講義室に柔らかな反射光を入れるルーバー

 緑豊かな大学への道を上って行くと、高架橋のような巨大建造物が出現する。愛知県立芸術大学講義棟(同県長久手市)は同大設立時の1966(昭和41)年に、当時、東京芸大教授だった建築家、吉村順三の設計で建てられた。キャンパスの中央に建つ姿は圧倒的な存在感だ。

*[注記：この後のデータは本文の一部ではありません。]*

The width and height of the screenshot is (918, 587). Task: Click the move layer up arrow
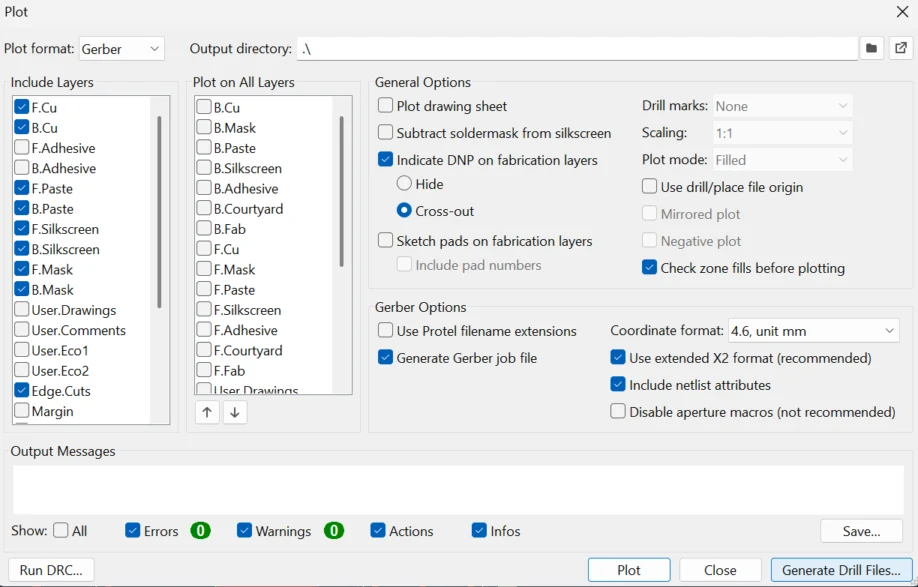pyautogui.click(x=207, y=412)
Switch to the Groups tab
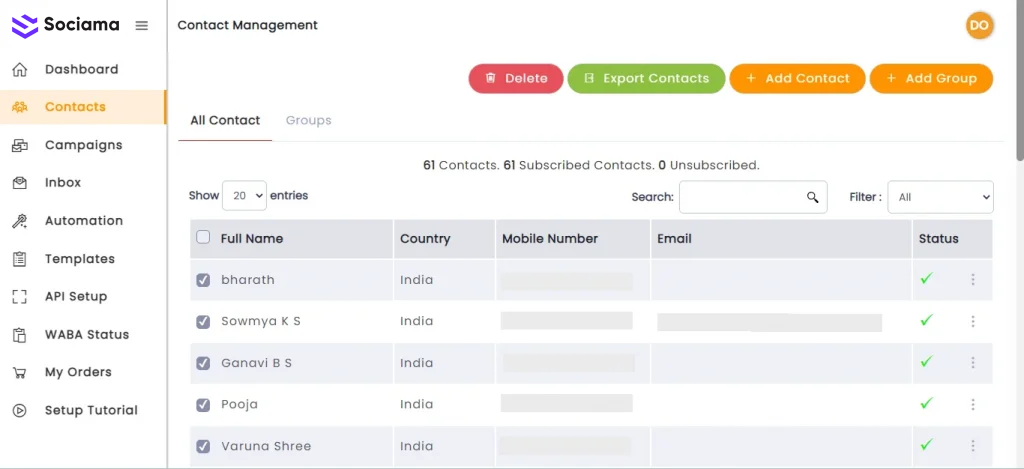This screenshot has width=1024, height=469. [x=308, y=120]
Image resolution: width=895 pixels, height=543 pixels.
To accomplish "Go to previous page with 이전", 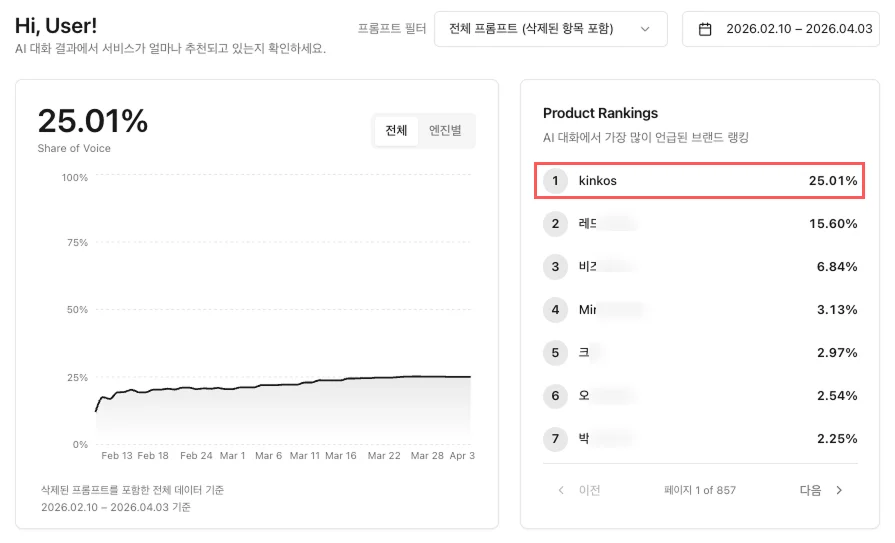I will tap(579, 490).
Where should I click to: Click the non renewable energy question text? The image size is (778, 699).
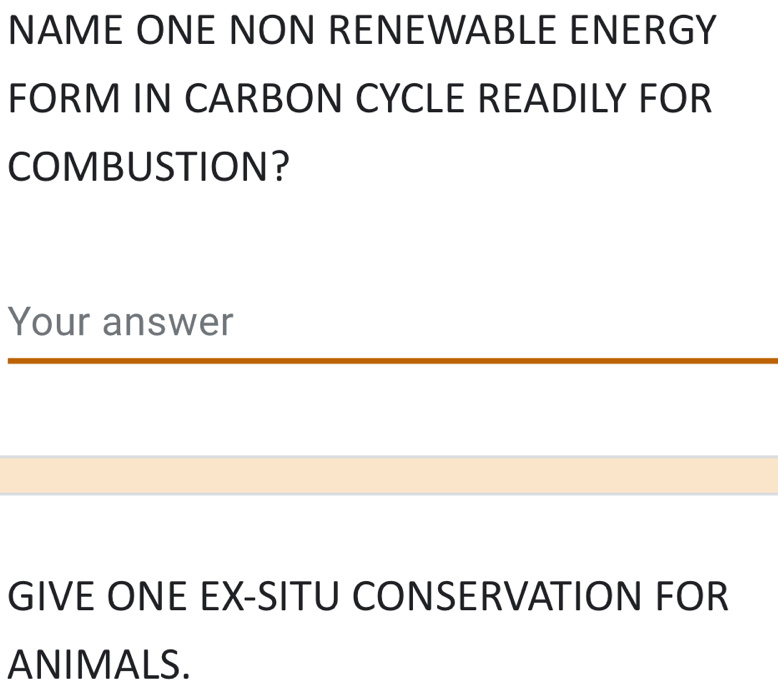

 高さ約10メートル、全長約110メートルの講義棟は、鉄筋コンクリート造りの3階建て。東西の両側には白い羽のような縦ルーバー(格子)が並び、直射光を遮り、柔らかい光を室内に取り入れる。十字形の柱が3階の講義室を持ち上げているような構造だ。1階のピロティが開放的な空間を演出し、2階のガラス張りの渡り廊下が浮遊しているように感じさせる。

2階天井に内外の境目なく施工されたラワン材の板張り

 2016(平成28)年3月に完了した耐震工事では、外観を損なわないように目立たない位置に格子状の鉄骨フレームで補強した。同大施設整備委員長の水津功教授は「講義棟は大学のアイデンティティーそのもので、学生たちに創造的な刺激を放っている。その価値を損なわないようにしたい」と話す。